Exercise objective: Print the records exactly as they are written.

Supplied information:
/---
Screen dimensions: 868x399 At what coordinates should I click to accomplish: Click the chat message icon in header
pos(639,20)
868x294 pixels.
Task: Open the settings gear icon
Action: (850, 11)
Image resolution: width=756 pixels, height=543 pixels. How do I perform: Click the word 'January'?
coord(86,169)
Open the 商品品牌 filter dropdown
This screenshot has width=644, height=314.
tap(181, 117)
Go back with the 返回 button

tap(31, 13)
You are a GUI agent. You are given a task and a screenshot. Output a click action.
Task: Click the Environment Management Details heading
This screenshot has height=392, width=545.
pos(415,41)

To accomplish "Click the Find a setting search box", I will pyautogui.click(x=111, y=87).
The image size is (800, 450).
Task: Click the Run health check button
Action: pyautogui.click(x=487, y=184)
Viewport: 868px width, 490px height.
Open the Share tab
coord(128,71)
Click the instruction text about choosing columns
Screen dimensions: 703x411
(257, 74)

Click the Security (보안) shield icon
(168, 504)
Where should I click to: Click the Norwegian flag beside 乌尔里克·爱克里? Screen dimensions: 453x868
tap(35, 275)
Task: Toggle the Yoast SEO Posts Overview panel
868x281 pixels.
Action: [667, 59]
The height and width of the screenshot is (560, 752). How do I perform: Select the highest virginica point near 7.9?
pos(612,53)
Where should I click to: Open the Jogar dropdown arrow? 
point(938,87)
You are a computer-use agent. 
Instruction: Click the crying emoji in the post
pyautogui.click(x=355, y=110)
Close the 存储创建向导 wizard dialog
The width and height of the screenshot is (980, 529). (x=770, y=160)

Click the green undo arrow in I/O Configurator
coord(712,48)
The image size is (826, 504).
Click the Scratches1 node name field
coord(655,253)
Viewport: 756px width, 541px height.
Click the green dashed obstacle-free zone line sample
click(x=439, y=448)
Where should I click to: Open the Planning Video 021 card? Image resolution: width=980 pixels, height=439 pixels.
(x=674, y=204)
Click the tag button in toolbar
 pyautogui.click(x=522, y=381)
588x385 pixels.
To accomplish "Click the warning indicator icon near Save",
\---
Your response:
Screen dimensions: 868x399 At what coordinates should I click to accomplish: Click the chat message icon in header
pos(639,20)
868x294 pixels.
Task: Open the settings gear icon
Action: (850, 11)
Image resolution: width=756 pixels, height=543 pixels. How do I perform: Click the word 'January'?
coord(86,169)
Open the 商品品牌 filter dropdown
This screenshot has width=644, height=314.
tap(181, 117)
Go back with the 返回 button

tap(31, 13)
You are a GUI agent. You are given a task and a screenshot. Output a click action.
Task: Click the Environment Management Details heading
This screenshot has height=392, width=545.
pos(415,41)

To accomplish "Click the Find a setting search box", I will pyautogui.click(x=111, y=87).
The image size is (800, 450).
Task: Click the Run health check button
Action: pyautogui.click(x=487, y=184)
Viewport: 868px width, 490px height.
Open the Share tab
coord(128,71)
Click the instruction text about choosing columns
Screen dimensions: 703x411
(257, 74)

Click the Security (보안) shield icon
(168, 504)
Where should I click to: Click the Norwegian flag beside 乌尔里克·爱克里? Screen dimensions: 453x868
tap(35, 275)
Task: Toggle the Yoast SEO Posts Overview panel
868x281 pixels.
Action: [667, 59]
The height and width of the screenshot is (560, 752). How do I perform: Select the highest virginica point near 7.9?
pos(612,53)
Where should I click to: Open the Jogar dropdown arrow? 
point(938,87)
You are a computer-use agent. 
Instruction: Click the crying emoji in the post
pyautogui.click(x=355, y=110)
Close the 存储创建向导 wizard dialog
The width and height of the screenshot is (980, 529). (x=770, y=160)

Click the green undo arrow in I/O Configurator
coord(712,48)
The image size is (826, 504).
Click the Scratches1 node name field
coord(655,253)
Viewport: 756px width, 541px height.
Click the green dashed obstacle-free zone line sample
click(x=439, y=448)
Where should I click to: Open the Planning Video 021 card? Image resolution: width=980 pixels, height=439 pixels.
(x=674, y=204)
Click the tag button in toolbar
 pyautogui.click(x=522, y=381)
588x385 pixels.
To accomplish "Click the warning indicator icon near Save",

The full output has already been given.